━━ Working data ━━

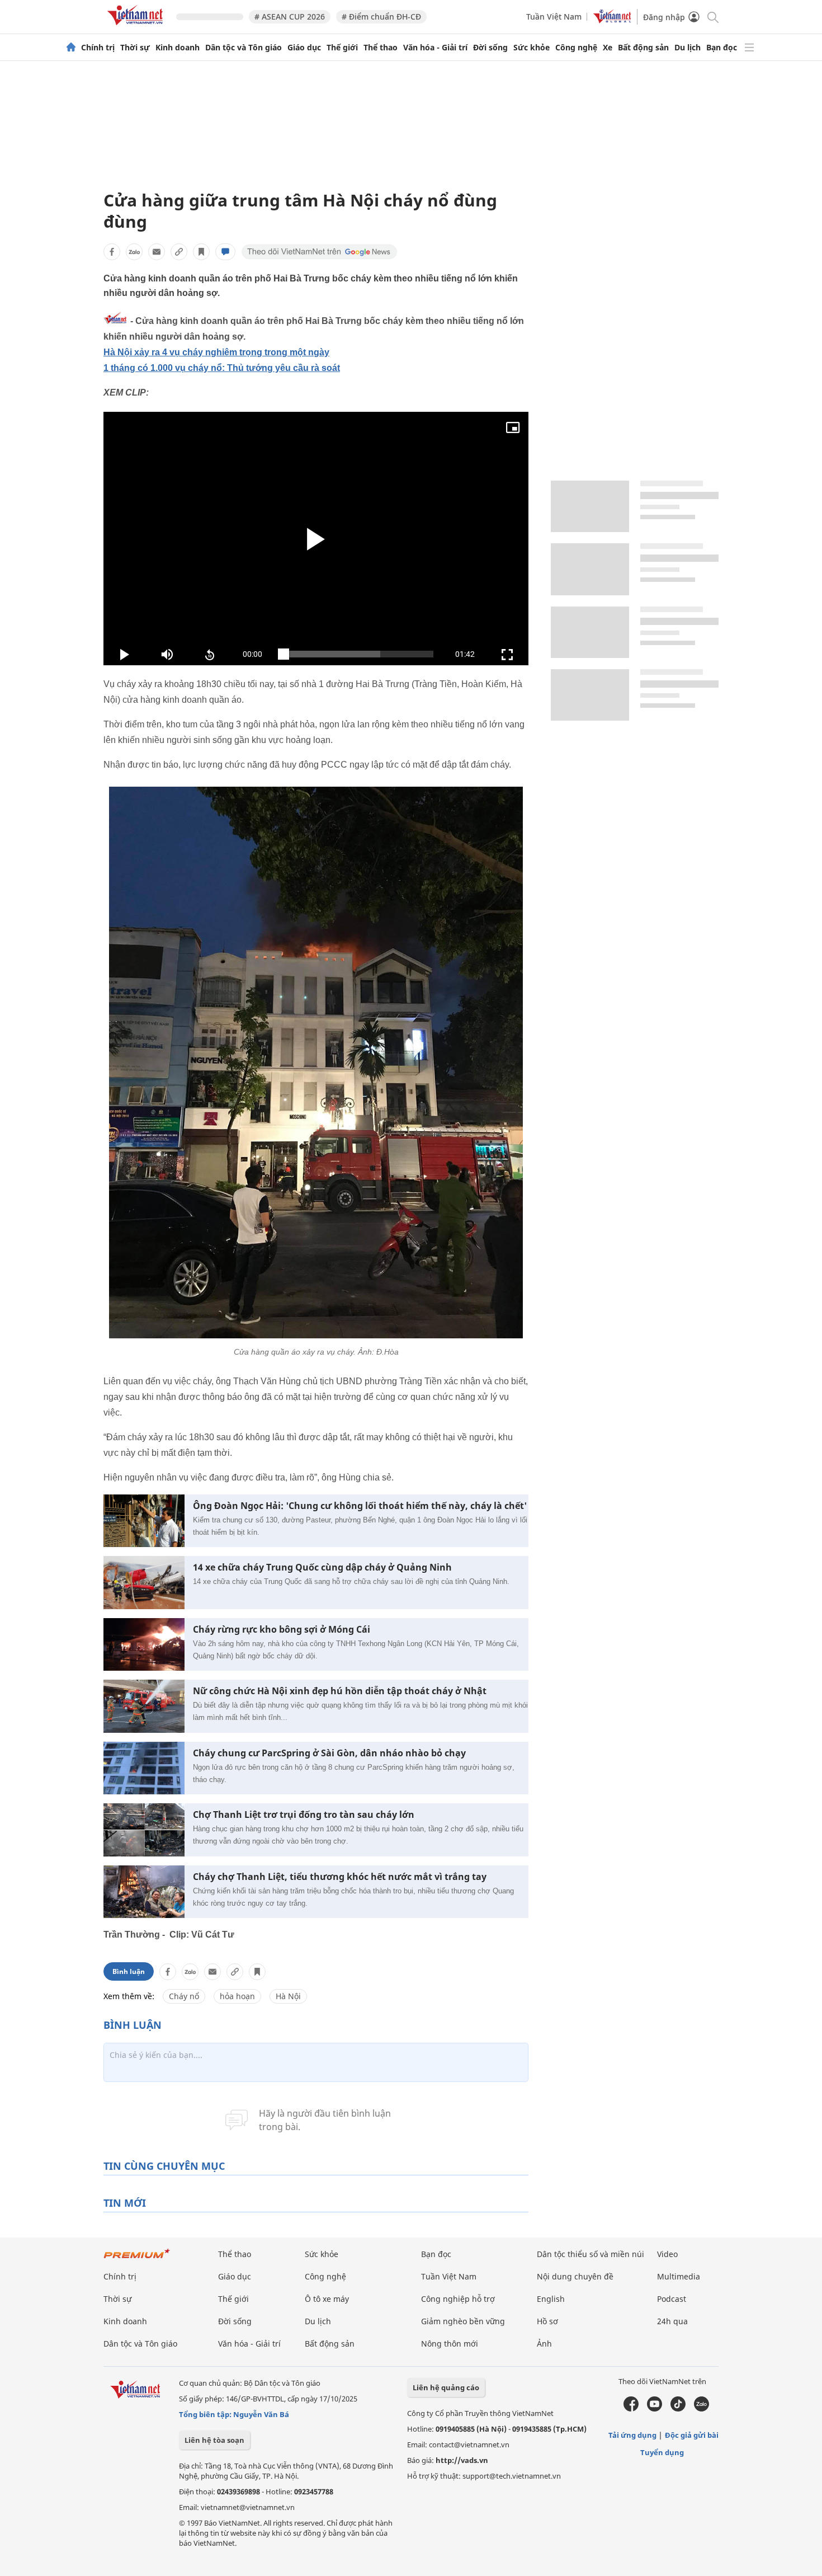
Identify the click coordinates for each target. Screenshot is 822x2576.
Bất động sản (643, 47)
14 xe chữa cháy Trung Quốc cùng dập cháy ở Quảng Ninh (322, 1567)
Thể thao (380, 47)
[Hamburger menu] (749, 47)
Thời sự (135, 47)
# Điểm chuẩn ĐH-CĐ (381, 16)
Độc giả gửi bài (692, 2435)
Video (667, 2254)
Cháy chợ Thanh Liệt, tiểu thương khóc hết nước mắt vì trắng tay (339, 1877)
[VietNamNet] (71, 48)
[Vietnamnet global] (612, 20)
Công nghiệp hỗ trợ (458, 2298)
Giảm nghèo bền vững (463, 2321)
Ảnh (544, 2343)
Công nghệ (576, 47)
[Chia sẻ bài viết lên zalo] (134, 251)
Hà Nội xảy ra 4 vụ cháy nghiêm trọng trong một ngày (216, 352)
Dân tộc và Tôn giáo (243, 47)
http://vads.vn (462, 2460)
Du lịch (687, 47)
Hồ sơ (547, 2321)
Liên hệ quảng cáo (446, 2387)
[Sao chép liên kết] (179, 251)
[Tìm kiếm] (712, 16)
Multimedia (678, 2276)
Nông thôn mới (449, 2343)
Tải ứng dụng (632, 2435)
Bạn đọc (721, 47)
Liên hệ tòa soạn (214, 2440)
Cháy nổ (184, 1996)
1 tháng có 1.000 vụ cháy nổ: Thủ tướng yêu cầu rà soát (221, 368)
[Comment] (225, 251)
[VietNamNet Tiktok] (678, 2409)
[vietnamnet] (137, 27)
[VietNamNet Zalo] (701, 2409)
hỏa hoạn (237, 1996)
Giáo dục (304, 47)
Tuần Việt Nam (554, 16)
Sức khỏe (531, 47)
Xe (607, 47)
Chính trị (98, 47)
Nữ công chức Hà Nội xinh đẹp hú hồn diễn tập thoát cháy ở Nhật (339, 1691)
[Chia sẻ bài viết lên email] (156, 251)
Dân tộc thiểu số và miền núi (590, 2254)
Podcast (671, 2298)
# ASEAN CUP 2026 (289, 16)
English (551, 2298)
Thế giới (342, 47)
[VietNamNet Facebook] (631, 2409)
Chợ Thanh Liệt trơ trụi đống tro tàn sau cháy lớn (303, 1815)
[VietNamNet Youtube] (654, 2409)
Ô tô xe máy (327, 2298)
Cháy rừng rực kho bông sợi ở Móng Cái (281, 1629)
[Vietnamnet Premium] (137, 2259)
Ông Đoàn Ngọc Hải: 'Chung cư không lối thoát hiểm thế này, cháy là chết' (360, 1506)
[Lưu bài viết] (201, 251)
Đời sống (490, 47)
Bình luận (128, 1971)
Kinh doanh (177, 47)
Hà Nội (288, 1996)
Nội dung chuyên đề (575, 2276)
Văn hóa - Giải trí (435, 47)
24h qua (672, 2321)
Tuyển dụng (662, 2452)
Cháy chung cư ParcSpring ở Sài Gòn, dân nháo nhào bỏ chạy (329, 1753)
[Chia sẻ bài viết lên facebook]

━━━

Directions for this task: Reproduce the entries above exactly, but only the lines between the line holding "1 tháng có 1.000" and the line holding "Xe (607, 47)", inclusive.

Task solution:
1 tháng có 1.000 vụ cháy nổ: Thủ tướng yêu cầu rà soát (221, 368)
[Comment] (225, 251)
[VietNamNet Tiktok] (678, 2409)
[vietnamnet] (137, 27)
[VietNamNet Zalo] (701, 2409)
hỏa hoạn (237, 1996)
Giáo dục (304, 47)
Tuần Việt Nam (554, 16)
Sức khỏe (531, 47)
Xe (607, 47)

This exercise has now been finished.